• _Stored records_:
--------------------

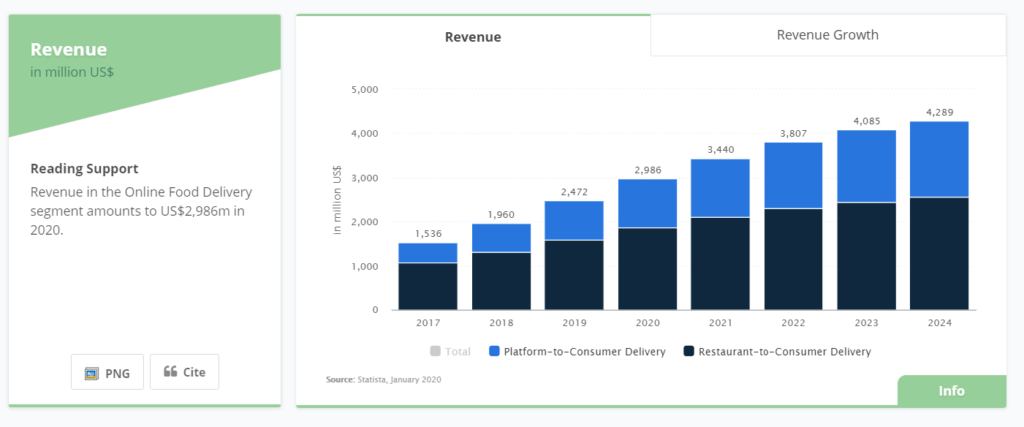Click the 4,289 value label above 2024
The width and height of the screenshot is (1024, 427).
(939, 112)
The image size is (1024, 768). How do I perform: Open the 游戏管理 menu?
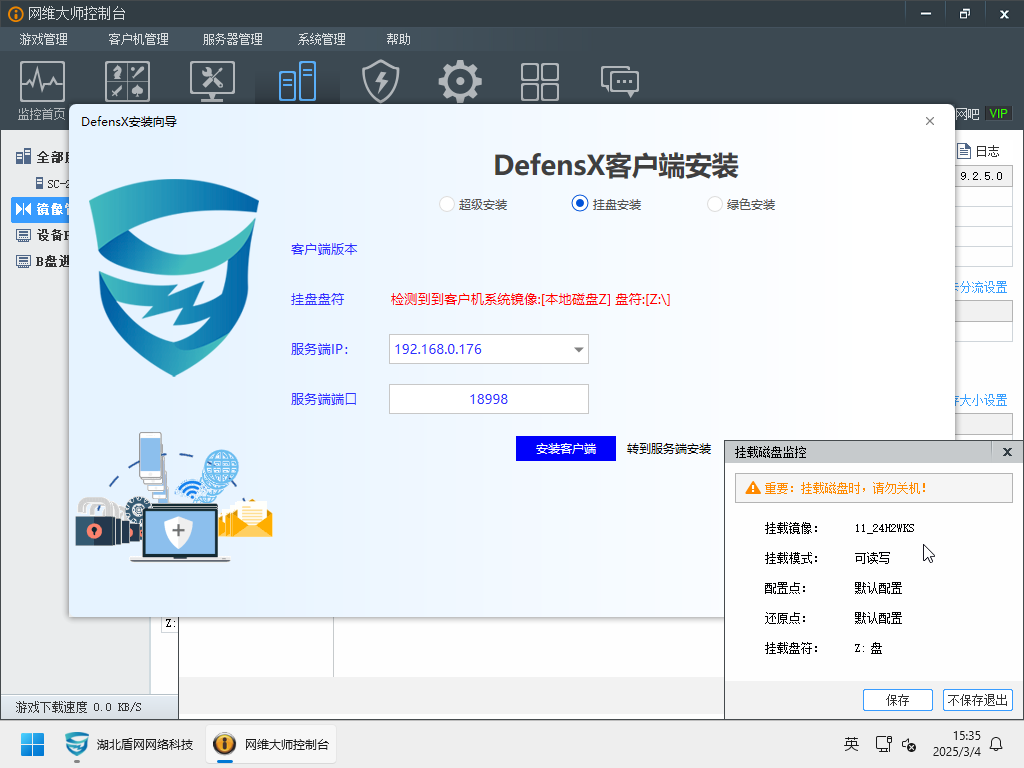(x=43, y=39)
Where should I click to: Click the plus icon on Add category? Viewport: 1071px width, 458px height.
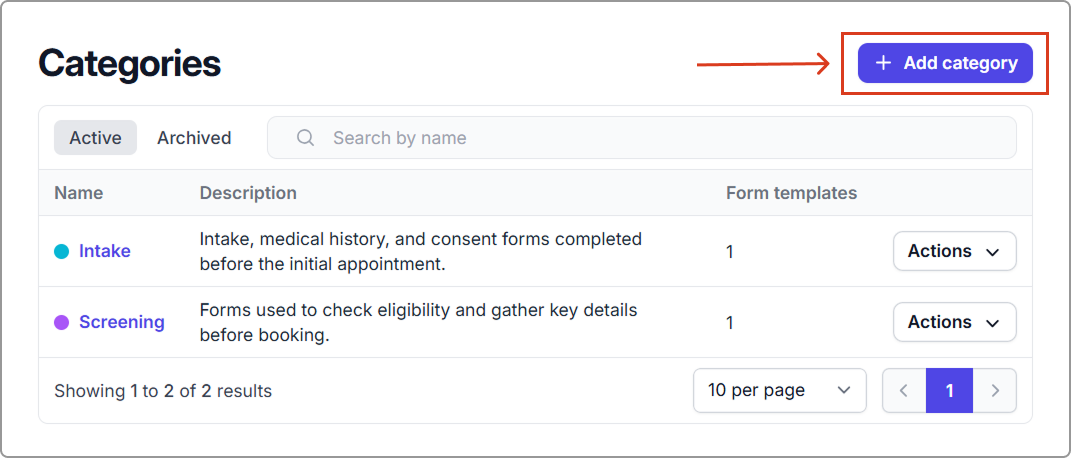[883, 63]
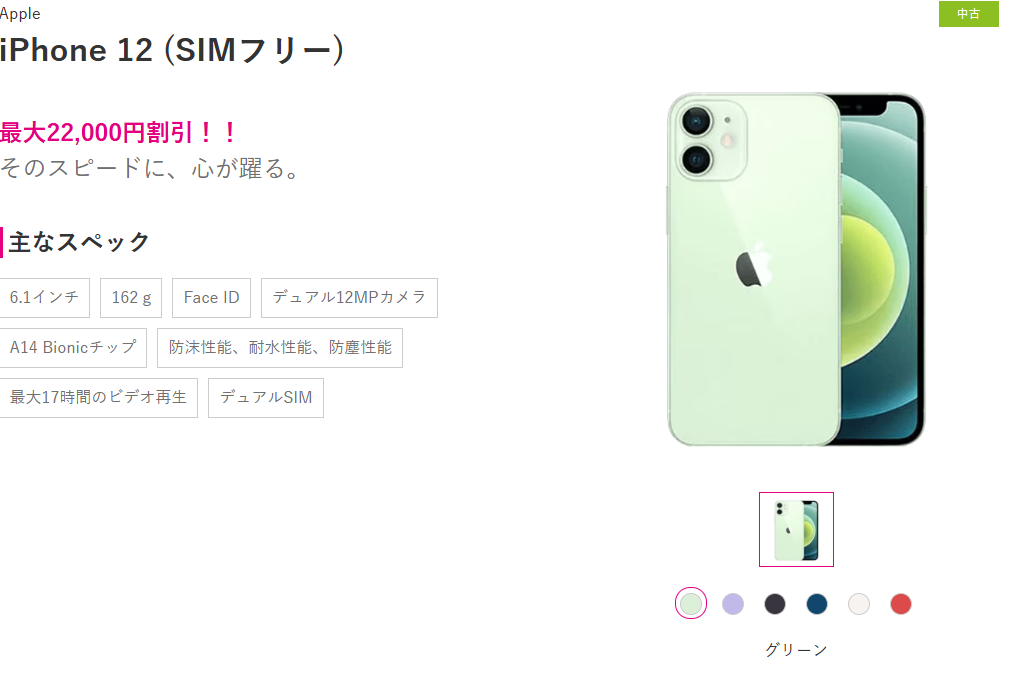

--------------------

• _Required action_: All lines from the one containing "Where should I" to the last line of the records above, both included, need to be repeated word for word; omit the pictures.

• _Exercise output_:
Where should I click to: Click the plus icon on Add category? Viewport: 1071px width, 458px height.
[883, 63]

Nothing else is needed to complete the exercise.